What needs to be done: In the entries below, every line with the string "filter" is to be reported.

Records provided:
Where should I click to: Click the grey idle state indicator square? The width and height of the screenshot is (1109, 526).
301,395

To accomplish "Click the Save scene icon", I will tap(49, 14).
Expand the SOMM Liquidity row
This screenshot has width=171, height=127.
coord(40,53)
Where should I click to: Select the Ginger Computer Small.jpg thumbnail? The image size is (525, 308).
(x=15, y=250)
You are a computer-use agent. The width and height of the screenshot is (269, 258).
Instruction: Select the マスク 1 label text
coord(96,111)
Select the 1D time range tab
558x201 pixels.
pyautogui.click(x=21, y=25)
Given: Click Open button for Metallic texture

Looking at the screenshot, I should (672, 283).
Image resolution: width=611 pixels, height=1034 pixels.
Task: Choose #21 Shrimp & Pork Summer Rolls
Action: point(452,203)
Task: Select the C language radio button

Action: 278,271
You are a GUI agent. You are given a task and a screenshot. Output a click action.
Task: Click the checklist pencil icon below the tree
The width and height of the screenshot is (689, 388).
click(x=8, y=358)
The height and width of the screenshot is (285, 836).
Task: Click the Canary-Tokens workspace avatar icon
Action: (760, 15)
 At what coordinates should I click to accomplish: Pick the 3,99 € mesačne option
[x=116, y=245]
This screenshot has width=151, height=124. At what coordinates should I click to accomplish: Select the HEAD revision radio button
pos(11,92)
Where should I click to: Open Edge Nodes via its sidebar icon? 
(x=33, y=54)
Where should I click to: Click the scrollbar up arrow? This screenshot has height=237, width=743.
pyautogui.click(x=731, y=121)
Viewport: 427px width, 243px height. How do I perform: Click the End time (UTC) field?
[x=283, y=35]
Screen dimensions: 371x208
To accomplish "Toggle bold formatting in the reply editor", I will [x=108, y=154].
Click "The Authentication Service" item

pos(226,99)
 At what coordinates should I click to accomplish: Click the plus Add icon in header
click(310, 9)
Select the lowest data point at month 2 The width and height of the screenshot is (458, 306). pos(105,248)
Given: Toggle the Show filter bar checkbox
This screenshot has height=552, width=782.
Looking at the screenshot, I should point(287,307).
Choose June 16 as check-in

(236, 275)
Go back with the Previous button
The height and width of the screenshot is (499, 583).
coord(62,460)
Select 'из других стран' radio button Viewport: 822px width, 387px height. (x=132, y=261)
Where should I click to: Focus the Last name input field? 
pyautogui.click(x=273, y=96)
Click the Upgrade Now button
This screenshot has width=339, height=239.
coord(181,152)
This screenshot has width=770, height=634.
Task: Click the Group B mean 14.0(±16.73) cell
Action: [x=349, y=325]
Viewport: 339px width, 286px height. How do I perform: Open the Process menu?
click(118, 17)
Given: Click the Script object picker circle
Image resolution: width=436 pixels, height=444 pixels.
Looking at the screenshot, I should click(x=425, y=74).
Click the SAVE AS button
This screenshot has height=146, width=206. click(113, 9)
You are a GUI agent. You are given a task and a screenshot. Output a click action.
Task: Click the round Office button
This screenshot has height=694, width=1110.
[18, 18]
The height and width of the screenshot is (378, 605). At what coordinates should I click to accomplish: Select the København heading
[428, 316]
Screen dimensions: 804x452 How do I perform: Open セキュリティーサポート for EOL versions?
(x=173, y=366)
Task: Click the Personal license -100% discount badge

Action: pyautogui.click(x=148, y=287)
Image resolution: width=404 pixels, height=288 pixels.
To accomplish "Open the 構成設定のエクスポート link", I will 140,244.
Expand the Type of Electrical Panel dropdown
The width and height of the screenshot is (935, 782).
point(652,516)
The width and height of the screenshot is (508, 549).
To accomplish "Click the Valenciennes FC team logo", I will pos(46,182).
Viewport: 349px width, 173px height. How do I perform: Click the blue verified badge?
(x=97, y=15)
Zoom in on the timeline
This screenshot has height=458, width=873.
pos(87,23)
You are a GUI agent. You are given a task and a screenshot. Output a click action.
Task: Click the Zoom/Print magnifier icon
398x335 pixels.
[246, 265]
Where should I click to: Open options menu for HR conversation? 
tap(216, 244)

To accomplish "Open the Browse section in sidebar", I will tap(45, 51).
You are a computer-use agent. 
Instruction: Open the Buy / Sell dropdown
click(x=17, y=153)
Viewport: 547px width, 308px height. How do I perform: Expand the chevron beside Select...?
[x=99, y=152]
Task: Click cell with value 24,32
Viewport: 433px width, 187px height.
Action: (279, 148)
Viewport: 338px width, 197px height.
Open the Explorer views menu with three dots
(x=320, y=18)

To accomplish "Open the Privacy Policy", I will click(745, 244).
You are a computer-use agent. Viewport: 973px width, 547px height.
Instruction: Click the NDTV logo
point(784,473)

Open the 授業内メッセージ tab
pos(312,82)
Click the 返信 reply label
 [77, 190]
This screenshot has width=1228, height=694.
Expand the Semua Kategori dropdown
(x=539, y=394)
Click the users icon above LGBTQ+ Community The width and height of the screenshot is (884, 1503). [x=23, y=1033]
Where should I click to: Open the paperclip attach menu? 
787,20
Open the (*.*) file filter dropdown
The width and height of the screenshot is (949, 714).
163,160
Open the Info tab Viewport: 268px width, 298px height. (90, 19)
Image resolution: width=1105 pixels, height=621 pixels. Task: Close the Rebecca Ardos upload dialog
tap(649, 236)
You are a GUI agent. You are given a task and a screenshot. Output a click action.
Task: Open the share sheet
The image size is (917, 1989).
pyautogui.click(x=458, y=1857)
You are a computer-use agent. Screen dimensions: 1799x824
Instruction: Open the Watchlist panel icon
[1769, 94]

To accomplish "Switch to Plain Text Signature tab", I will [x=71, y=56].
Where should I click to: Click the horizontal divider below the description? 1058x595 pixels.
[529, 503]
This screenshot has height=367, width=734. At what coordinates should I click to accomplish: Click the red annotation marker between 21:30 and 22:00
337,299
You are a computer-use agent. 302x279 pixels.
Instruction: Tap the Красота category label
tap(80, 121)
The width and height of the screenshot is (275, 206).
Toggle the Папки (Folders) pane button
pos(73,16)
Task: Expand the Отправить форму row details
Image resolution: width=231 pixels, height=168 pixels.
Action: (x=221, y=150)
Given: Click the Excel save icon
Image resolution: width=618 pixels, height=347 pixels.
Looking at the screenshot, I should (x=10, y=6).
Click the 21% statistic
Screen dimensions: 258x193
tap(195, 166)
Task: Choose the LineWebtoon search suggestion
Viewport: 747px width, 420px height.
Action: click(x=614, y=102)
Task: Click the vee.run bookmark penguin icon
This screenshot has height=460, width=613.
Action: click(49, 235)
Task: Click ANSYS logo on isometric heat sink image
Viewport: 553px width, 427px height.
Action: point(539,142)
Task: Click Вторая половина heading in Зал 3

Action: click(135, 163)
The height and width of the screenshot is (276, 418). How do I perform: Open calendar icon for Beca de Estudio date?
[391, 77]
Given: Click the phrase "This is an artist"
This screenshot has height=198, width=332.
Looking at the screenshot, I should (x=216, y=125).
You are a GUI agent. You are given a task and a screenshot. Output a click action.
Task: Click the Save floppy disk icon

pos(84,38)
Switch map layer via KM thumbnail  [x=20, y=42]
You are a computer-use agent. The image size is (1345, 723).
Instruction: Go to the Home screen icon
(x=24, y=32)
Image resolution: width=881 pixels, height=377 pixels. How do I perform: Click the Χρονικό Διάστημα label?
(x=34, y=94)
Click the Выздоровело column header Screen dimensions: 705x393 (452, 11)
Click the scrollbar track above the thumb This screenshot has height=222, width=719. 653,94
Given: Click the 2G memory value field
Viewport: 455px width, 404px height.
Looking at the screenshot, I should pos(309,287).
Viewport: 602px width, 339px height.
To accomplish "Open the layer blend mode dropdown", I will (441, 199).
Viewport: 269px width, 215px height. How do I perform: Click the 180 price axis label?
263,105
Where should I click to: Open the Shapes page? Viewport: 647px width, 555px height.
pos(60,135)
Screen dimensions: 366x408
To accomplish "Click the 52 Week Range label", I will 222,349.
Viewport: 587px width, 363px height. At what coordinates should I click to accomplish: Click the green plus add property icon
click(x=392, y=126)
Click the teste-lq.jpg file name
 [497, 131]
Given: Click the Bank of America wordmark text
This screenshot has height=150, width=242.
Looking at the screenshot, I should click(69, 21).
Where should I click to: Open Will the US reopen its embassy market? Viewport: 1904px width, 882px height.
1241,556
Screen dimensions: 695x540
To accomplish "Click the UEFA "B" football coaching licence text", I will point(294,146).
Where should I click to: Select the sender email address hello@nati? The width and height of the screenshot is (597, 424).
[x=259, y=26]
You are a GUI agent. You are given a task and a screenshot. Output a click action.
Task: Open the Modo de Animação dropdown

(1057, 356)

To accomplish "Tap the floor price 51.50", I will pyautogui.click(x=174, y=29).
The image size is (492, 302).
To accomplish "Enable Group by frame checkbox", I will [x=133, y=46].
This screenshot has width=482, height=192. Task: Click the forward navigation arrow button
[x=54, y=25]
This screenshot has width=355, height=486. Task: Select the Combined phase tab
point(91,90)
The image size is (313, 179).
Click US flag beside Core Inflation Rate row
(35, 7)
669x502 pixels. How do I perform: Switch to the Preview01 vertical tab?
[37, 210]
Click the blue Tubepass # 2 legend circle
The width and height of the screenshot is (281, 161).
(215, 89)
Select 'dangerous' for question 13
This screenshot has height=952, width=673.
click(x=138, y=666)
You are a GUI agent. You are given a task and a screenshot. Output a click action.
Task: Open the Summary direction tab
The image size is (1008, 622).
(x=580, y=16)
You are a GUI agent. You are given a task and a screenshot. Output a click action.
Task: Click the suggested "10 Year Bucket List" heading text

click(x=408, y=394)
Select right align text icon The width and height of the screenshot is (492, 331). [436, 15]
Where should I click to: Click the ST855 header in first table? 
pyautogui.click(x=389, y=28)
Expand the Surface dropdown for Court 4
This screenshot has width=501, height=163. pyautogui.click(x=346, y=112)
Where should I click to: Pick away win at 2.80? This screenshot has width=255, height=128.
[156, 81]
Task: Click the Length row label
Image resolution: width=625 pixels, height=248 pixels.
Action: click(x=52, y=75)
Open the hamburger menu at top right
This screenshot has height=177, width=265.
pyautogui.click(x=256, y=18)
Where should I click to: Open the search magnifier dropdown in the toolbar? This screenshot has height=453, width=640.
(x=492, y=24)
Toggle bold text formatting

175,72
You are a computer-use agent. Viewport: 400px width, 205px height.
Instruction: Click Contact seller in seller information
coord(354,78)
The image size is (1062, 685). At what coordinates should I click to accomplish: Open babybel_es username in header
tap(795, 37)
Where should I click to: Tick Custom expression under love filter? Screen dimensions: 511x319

Result of the task:
Given: Toggle the Show filter bar checkbox
Open the (*.*) file filter dropdown
Where should I click to: Tick Custom expression under love filter? Screen dimensions: 511x319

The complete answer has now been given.